These men were simply characters. Anthony Weiner isn't. He's simply an obnoxious dunderhead. During a debate over the extension of the Bush tax cuts, his answer to every question was nothing more than the standard stock answer about unjustly giving tax breaks to millionaires and billionaires.
As I pointed out in this column a few weeks back, over 70 percent of these "millionaires and billionaires" are simply people who make more than $250,000 a year in salary.
But that doesn't' deter Weiner. He now mounts the bully pulpit of national political TV shows to preach his tired brand of redistribution of wealth, and to do so in as abrasive a style as possible. Something tells me Weiner is rapidly becoming the next king of fools on Capitol Hill.
Both Weiner and his bushy-tailed Republican foes find a historical parallel with the people and events of the 1990s. Newt Gingrich rose to prominence by being simultaneously outspoken and also by forcing the then-Democratic House speaker out of office for corruption. Gingrich was then young and (some said) bombastic. But he was never rude to media, as Weiner routinely is.
Next came the 1994 Republican Revolution. The GOP put forth a Contract With America, and on virtually every point of the contract, corresponding legislation was passed by the House.

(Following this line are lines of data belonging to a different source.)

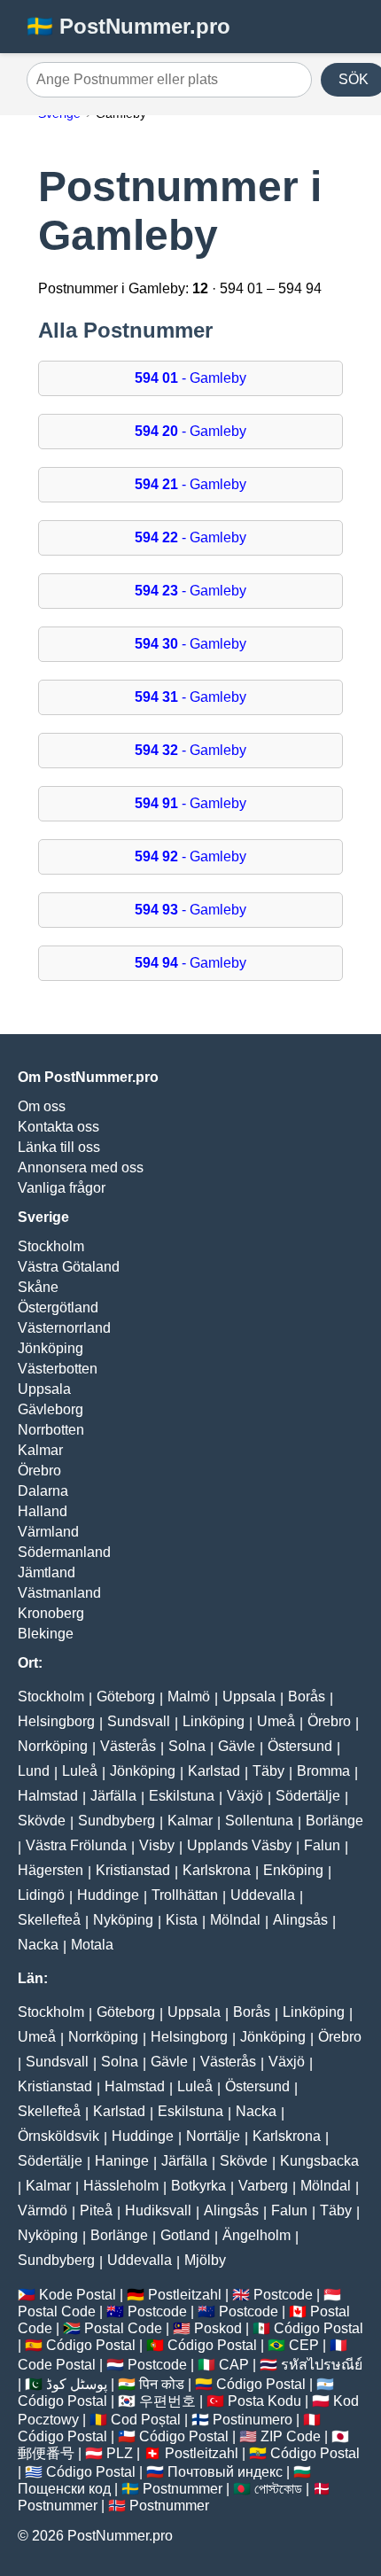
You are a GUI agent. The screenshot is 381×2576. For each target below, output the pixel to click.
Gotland (185, 2235)
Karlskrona (217, 1870)
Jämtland (46, 1572)
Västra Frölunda (76, 1845)
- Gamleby (190, 377)
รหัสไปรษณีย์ (321, 2364)
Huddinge (108, 1895)
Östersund (300, 1746)
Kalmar (40, 1450)
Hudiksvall (158, 2210)
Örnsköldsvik (58, 2136)
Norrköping (53, 1746)
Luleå (79, 1770)
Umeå (276, 1721)
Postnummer (182, 2488)
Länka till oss (59, 1147)
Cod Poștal (146, 2419)
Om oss (42, 1106)
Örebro (39, 1470)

This is where my analogy of Congress to Cirque du Soleil comes back into play. Having recently sat in a tent and watched this circus of acrobats and clowns and other assorted performers, I was reminded of the newest Republican members of Congress. Will they break the silence of routine performance, burst through the tent and breach the barricades? Or will they be forced to spend the next two years having to listen to a talking clown who now promises to dominate the airwaves? Spare us all.